I suppose according to the era in which we live and our age, the word "treasure" conjures up many images. Personally, at my age, waking up in the morning with good health is such a treasure that my first words are, "Thank You, Father, for all the incredible blessings You bestow every minute of every hour of every day."
A few years ago I started reading the Living Bible and I have found numerous treasures there, one being: "If you have good eyesight and good hearing, thank God who gave them to you" (Proverbs 20:12 TLB). I used to work in a high-rise for senior citizens and their two big worries were eyesight and hearing, so these gifts alone are two good reasons to get up and about every day.

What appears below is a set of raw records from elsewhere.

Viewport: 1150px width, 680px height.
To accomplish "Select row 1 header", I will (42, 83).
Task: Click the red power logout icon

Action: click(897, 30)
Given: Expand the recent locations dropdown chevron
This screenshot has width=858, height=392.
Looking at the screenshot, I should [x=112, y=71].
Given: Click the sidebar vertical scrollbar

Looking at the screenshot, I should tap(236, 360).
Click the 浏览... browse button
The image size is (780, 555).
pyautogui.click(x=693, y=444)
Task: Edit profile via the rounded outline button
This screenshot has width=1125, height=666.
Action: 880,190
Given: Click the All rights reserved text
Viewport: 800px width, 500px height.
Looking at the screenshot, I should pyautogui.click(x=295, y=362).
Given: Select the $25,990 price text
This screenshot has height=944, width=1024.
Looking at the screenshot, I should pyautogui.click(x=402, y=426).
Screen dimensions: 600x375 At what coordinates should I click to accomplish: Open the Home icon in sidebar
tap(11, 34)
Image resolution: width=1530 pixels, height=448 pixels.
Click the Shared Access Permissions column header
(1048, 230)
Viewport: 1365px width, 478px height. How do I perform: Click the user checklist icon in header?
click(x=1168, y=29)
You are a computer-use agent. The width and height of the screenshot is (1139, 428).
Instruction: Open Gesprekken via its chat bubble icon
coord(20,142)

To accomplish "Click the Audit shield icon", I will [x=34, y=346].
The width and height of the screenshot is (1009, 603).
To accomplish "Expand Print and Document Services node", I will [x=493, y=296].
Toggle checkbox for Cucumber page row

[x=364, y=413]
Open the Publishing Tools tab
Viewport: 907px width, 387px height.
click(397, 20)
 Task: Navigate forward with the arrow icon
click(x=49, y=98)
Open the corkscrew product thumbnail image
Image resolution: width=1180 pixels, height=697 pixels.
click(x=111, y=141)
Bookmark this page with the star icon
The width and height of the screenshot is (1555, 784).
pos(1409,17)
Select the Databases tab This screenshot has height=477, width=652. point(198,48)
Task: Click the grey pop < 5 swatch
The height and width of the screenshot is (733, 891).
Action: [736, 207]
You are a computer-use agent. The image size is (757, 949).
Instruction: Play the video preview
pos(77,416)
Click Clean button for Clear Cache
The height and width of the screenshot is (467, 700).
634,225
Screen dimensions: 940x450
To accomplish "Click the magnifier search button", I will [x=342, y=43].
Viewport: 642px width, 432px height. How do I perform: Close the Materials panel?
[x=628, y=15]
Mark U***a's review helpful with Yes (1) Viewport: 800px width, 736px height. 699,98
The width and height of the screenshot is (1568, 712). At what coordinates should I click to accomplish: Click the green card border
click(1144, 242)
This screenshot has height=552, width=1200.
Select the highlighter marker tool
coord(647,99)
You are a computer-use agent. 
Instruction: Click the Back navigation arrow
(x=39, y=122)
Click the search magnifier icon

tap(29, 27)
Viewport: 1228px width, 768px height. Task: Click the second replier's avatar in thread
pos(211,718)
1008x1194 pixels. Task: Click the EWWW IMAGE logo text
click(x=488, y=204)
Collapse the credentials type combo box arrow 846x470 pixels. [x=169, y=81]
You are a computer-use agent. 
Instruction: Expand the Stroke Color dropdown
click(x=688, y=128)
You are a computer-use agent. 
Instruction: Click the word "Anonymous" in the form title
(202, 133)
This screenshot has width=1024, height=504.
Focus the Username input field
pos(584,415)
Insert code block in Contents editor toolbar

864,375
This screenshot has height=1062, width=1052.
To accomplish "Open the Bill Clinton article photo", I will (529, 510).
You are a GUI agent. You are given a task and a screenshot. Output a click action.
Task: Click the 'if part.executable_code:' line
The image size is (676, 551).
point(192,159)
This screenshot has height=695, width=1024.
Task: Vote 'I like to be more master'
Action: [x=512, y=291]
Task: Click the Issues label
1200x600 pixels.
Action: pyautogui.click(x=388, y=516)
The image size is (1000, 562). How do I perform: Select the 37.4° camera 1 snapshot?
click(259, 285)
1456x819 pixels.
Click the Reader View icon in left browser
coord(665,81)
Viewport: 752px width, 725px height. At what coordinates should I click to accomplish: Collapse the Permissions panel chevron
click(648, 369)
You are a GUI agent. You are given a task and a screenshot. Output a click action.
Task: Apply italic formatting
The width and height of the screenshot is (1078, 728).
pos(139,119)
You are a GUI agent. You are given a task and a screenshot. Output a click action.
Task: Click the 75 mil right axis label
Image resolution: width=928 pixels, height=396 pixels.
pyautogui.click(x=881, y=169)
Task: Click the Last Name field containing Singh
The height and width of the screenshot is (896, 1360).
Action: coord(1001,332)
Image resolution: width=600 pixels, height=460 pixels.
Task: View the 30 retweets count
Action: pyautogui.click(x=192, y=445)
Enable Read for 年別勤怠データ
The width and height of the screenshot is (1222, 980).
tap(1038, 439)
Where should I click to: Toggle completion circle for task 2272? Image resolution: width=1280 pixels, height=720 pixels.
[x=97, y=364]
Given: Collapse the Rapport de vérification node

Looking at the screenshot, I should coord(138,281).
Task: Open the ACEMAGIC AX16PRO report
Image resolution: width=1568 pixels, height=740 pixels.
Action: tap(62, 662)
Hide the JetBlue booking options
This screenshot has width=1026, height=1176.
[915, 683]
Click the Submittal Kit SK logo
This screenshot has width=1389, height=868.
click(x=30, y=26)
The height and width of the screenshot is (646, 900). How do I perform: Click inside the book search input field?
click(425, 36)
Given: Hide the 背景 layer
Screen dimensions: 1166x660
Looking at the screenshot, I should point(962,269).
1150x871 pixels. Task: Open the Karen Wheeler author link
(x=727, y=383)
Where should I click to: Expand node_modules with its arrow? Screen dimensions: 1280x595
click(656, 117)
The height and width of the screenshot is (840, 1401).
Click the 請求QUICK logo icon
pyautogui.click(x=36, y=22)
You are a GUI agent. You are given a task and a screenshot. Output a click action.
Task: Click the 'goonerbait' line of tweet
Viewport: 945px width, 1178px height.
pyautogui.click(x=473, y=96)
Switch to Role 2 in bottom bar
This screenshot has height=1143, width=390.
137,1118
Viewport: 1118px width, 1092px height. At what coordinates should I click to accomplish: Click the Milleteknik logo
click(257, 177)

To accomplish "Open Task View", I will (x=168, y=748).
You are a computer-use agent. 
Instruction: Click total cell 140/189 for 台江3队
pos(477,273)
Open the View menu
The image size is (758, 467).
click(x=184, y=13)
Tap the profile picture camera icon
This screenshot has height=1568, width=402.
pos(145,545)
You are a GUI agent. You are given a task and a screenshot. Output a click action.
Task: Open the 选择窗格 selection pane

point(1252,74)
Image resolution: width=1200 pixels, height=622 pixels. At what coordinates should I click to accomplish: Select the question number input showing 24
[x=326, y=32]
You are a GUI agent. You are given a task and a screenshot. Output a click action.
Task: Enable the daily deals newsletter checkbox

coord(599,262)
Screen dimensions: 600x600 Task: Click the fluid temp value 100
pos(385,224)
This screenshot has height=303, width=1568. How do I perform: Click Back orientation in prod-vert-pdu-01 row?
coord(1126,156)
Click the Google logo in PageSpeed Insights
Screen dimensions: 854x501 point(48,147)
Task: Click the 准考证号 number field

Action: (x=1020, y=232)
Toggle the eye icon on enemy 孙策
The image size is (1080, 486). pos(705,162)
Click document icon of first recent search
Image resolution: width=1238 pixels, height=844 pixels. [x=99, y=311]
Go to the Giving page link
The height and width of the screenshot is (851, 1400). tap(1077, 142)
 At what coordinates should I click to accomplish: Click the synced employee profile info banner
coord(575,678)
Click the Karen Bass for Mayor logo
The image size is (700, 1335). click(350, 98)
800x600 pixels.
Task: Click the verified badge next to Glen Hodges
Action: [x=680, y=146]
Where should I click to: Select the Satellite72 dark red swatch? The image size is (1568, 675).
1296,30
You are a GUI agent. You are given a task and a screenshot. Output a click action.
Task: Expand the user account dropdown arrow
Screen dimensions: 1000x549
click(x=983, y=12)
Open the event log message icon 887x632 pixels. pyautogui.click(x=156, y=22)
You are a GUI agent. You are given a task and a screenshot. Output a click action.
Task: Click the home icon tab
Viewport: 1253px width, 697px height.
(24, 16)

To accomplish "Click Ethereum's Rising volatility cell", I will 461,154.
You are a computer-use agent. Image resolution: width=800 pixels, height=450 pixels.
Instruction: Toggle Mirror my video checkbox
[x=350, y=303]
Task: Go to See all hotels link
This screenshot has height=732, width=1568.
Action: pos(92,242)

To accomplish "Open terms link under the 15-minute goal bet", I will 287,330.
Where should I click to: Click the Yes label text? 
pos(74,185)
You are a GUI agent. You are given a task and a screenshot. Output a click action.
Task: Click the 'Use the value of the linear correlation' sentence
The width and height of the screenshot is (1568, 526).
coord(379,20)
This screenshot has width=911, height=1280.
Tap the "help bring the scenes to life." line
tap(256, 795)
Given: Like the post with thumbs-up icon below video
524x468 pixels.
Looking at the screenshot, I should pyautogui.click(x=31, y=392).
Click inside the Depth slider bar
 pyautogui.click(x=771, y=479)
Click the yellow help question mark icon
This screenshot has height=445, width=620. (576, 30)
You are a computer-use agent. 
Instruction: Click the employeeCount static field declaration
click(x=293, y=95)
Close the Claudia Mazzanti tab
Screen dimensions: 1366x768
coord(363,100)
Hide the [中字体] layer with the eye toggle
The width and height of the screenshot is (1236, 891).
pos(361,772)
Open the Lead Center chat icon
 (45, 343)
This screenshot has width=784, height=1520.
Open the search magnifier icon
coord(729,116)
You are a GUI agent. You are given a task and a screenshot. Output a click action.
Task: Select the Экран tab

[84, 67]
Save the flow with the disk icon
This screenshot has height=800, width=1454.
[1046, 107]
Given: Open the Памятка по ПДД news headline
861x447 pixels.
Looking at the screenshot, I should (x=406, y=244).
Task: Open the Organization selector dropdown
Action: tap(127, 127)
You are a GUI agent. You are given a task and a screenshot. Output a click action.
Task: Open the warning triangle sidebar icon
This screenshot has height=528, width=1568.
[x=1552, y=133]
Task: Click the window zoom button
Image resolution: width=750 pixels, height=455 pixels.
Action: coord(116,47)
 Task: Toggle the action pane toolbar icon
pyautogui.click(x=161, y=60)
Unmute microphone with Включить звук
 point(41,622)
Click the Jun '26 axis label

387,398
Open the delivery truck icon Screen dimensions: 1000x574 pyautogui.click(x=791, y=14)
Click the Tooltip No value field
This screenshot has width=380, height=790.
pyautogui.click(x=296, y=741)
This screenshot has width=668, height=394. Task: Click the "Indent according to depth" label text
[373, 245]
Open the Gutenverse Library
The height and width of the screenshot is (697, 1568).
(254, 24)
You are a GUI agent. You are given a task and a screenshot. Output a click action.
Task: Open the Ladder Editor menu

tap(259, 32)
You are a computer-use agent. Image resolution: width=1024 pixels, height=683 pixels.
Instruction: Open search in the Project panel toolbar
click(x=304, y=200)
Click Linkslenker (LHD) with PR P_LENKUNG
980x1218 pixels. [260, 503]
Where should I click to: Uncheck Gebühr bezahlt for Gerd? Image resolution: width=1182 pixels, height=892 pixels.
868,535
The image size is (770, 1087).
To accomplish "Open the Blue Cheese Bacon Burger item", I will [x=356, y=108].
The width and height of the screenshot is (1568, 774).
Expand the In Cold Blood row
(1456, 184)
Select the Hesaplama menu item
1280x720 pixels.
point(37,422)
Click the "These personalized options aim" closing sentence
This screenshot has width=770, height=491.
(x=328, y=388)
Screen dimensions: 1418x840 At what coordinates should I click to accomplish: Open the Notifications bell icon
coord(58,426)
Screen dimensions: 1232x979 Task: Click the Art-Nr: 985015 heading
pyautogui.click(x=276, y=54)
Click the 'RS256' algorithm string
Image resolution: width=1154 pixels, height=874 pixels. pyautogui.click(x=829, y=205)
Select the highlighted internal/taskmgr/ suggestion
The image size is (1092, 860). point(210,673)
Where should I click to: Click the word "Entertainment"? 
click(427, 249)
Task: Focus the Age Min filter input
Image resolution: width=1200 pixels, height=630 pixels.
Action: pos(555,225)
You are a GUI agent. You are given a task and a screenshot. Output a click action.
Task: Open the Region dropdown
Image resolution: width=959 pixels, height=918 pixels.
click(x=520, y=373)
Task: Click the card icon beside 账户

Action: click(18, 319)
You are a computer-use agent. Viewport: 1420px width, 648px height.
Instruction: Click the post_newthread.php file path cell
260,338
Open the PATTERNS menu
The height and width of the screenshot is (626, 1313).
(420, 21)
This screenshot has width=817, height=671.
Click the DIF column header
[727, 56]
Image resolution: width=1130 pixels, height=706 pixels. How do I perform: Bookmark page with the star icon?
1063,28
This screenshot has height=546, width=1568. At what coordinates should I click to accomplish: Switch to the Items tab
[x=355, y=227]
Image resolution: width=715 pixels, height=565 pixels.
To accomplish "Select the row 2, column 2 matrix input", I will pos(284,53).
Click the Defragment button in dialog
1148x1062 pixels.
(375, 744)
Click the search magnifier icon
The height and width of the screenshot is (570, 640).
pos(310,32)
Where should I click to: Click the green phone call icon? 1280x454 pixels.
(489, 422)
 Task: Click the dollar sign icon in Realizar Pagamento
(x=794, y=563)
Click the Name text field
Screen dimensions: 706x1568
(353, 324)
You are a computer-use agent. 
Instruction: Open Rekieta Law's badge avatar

I'm convinced that one of our major problems today is lack of gratitude, which is mentioned in 2 Timothy 3:2 as one of the signs of the last days: "But mark this: People will be ... ungrateful." When one is ungrateful, one also expects great things of others. I found myself doing that over the years. I expected my husband to do his part and our sons to love me and the world to generally do what was right or, at least, what I thought was right. After all, I did my part and I was righteous.
Then a day of "grief and desperate sorrow" (Isaiah 17:11 KJV) came and suddenly I discovered that an ordinary day is extraordinary simply because it is there. The true treasure-house is filled with friends, kind words, laughter, sunrise and sunset, a child's hug, a pile of branches that hides a birds' nest ... I found myself saying and writing "Wow!" to these unearthly gifts that I took for granted for so many years. As one author so eloquently noted, "Everything that brings relief from the ordinary pressure of daily life and revives the drooping spirits may be so regarded as 'green pastures and still waters'." We dwell in green pastures most of our days.
I also discovered that gratitude made my family a lot happier, too. Finally I had learned to quit adding to the debit side of life and to make the entries on the credit side. It's known as going from "contentious" to "content"; lopping off the i-o-u-s from contentious that I thought others owed me to finally become enormously content with this beautiful life God has granted.